Each shard leader stores:

  • ServiceInstanceState(service_id, instance_id)
  • ServiceMembershipState(service_id)
  • ClientSession(session_id)
  • watch registrations
  • expiry index

This is effectively the same substrate family as Consul/etcd-backed service discovery, with the product surface centered on membership lookup.


Operation Layer #

1. Register instance #

API

  • RegisterInstance(service_id, instance_id, endpoint, metadata, session_id, ttl)

Initiator

  • service instance / sidecar

Entry point

  • gateway or any registry node

Authoritative decider

  • current shard leader for service_id

Precondition

  • session active
  • instance state registerable

Transition

  • create or update ServiceInstanceState
  • recompute ServiceMembershipState(service_id)

Response

  • {registered: true, expiry}

2. Renew lease #

API

  • Heartbeat(service_id, instance_id, session_id, epoch, ttl)

Initiator

  • service instance / sidecar

Entry point

  • gateway or any node

Authoritative decider

  • shard leader

Precondition

  • current instance state owned by session_id
  • epoch matches current state

Transition

  • extend expiry

Response

  • {renewed: true, expiry}

3. Deregister instance #

API

  • DeregisterInstance(service_id, instance_id, session_id, epoch)

Initiator

  • service instance / sidecar

Entry point

  • gateway or any node

Authoritative decider

  • shard leader

Precondition

  • current instance state owned by session_id
  • epoch matches current state

Transition

  • REGISTERED/HEALTHY -> DEREGISTERED
  • recompute ServiceMembershipState(service_id)

Response

  • {deregistered: true}

4. Resolve endpoints #

API

  • Resolve(service_id)

Initiator

  • client / downstream service

Entry point

  • gateway, resolver, or any node

Authoritative decider

  • shard leader or tightly controlled fresh read path

Precondition

  • none

Transition

  • none

Response

  • current endpoint set

5. Expire stale instance #

API

  • internal background process

Initiator

  • system

Entry point

  • shard leader

Authoritative decider

  • shard leader

Precondition

  • current time > expiry
  • instance state and epoch unchanged

Transition

  • mark instance expired
  • recompute ServiceMembershipState(service_id)

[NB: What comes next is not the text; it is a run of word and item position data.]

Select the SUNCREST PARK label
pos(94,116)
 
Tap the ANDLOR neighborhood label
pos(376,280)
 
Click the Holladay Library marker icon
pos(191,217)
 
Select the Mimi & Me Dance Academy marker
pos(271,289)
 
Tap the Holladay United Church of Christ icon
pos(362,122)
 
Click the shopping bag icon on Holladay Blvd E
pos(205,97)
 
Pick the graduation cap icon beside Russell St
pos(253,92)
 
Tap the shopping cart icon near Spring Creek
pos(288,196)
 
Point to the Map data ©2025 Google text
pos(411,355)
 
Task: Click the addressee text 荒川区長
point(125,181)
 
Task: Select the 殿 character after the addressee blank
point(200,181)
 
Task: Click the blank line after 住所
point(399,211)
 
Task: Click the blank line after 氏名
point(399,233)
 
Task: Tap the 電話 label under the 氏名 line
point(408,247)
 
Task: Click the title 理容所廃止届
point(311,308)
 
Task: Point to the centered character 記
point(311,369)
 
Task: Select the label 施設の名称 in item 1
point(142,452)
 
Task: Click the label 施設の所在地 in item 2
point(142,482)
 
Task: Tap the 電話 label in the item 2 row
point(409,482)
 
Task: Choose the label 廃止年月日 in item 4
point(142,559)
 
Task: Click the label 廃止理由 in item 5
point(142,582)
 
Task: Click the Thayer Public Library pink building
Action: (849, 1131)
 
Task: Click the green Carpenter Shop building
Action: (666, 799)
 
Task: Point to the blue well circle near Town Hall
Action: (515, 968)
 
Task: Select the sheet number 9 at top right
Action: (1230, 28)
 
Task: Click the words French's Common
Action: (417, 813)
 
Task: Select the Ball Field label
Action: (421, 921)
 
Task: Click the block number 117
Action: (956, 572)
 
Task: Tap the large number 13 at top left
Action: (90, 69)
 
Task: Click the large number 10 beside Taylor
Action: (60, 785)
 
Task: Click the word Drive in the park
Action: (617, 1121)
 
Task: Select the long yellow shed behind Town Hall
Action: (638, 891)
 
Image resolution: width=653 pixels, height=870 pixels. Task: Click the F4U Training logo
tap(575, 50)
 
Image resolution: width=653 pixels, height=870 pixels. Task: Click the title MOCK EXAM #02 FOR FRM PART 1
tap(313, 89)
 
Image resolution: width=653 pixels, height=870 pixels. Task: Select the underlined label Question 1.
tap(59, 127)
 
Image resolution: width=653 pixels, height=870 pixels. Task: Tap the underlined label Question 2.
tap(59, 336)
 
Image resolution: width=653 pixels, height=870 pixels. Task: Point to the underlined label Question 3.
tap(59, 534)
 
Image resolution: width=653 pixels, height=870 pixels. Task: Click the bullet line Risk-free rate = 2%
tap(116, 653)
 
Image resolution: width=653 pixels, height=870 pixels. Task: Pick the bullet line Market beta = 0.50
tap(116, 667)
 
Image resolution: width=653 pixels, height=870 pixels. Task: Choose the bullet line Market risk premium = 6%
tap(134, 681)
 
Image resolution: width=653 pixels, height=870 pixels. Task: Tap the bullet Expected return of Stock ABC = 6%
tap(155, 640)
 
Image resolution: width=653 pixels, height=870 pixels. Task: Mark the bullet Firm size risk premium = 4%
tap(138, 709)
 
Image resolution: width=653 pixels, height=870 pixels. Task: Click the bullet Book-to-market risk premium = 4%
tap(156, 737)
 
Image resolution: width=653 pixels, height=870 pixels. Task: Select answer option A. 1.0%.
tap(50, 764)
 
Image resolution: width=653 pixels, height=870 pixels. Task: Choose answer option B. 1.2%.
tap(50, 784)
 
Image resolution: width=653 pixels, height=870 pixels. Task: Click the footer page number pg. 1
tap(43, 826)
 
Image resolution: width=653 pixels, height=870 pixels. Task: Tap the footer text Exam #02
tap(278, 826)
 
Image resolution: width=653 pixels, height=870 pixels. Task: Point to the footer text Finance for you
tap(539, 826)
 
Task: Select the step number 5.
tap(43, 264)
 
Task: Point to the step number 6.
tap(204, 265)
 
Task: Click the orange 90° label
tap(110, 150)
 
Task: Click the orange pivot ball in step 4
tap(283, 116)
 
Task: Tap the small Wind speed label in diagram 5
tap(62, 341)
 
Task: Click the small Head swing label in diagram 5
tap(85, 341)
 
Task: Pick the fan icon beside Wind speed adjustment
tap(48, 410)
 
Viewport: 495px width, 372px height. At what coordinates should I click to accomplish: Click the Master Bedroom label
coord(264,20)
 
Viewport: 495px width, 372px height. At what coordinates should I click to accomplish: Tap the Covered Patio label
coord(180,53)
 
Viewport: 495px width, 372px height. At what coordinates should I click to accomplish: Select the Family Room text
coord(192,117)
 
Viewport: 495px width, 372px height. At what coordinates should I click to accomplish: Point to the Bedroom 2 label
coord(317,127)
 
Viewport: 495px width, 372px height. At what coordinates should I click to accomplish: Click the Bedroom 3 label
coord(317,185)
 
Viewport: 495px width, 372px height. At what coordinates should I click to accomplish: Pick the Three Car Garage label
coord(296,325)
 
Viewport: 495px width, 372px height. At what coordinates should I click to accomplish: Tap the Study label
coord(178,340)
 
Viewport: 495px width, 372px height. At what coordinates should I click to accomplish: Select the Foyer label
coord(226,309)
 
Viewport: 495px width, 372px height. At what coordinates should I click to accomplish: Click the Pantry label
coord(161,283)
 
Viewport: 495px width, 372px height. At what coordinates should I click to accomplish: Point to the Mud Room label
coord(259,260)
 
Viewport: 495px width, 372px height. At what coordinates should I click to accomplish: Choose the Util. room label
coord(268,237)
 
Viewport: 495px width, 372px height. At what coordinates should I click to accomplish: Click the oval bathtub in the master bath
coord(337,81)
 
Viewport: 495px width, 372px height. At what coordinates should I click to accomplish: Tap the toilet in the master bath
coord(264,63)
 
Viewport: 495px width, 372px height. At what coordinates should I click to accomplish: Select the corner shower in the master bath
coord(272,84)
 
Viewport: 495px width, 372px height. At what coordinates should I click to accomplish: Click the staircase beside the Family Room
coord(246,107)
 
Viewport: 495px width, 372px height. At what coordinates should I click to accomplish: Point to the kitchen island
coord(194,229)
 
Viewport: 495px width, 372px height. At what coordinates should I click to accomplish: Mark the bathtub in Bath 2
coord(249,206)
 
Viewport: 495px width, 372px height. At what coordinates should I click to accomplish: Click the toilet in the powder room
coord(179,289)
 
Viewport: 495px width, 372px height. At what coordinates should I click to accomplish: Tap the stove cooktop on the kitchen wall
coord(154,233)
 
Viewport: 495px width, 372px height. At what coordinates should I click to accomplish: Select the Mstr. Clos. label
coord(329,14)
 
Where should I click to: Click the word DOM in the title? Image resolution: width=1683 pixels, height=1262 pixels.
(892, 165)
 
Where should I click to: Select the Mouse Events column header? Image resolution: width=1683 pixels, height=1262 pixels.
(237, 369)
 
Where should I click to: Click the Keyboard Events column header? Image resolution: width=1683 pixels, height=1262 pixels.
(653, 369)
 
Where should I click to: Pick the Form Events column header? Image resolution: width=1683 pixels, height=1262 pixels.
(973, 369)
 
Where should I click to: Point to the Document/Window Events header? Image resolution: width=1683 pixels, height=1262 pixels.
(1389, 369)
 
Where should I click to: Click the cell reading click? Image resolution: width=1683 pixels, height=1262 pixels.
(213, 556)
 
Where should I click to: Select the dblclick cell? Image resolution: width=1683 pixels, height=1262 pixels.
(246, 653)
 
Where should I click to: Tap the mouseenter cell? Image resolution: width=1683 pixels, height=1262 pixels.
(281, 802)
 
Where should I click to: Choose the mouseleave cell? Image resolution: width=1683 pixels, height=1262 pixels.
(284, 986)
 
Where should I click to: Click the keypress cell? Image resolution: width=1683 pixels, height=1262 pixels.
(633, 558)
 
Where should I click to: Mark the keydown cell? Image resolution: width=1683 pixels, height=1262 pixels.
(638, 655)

Entry Point vs Decider vs Responder #

PathEntry pointAuthoritative deciderPhysical responderLogical responder
RegisterInstancegateway / any nodeshard leaderleader or front nodeservice registry
Heartbeatgateway / any nodeshard leaderleader or front nodeservice registry
DeregisterInstancegateway / any nodeshard leaderleader or front nodeservice registry
Resolveresolver / any nodeshard leader or strong read pathresolver nodeservice registry
expiryshard leadershard leaderinternalservice registry
watchwatch endpointcommitted membership stream / shard leaderwatch-serving nodeservice registry
shard failoverfollower / coordination layershard quorum / lease storenew leader / control planeservice registry

Concrete HLD #

Main components:

  • client / instance gateway
    • routes register, heartbeat, and resolve operations
  • shard leaders
    • authoritative owners of instance, session, and membership state
    • maintain expiry index
  • shard followers
    • replicate committed state
  • watch service
    • emits membership-change notifications from committed state transitions
  • metadata/control service
    • tracks shard ownership and routing

Short Interview Version #

I’d design the service registry as a sharded strongly consistent membership service with one authoritative owner per service shard. Each instance registers an endpoint under a lease-backed ServiceInstanceState record, renews that lease with heartbeats, and is removed either explicitly or by expiry if it crashes. The registry maintains an authoritative current ServiceMembershipState per service, which is the set of healthy eligible endpoints derived from instance records. Clients resolve endpoints from that membership view and can subscribe to watch streams for change propagation, but correctness comes from authoritative membership state, not the watch stream. The main scaling levers are more shards, longer but bounded leases, efficient membership recompute, and decoupled watch fanout.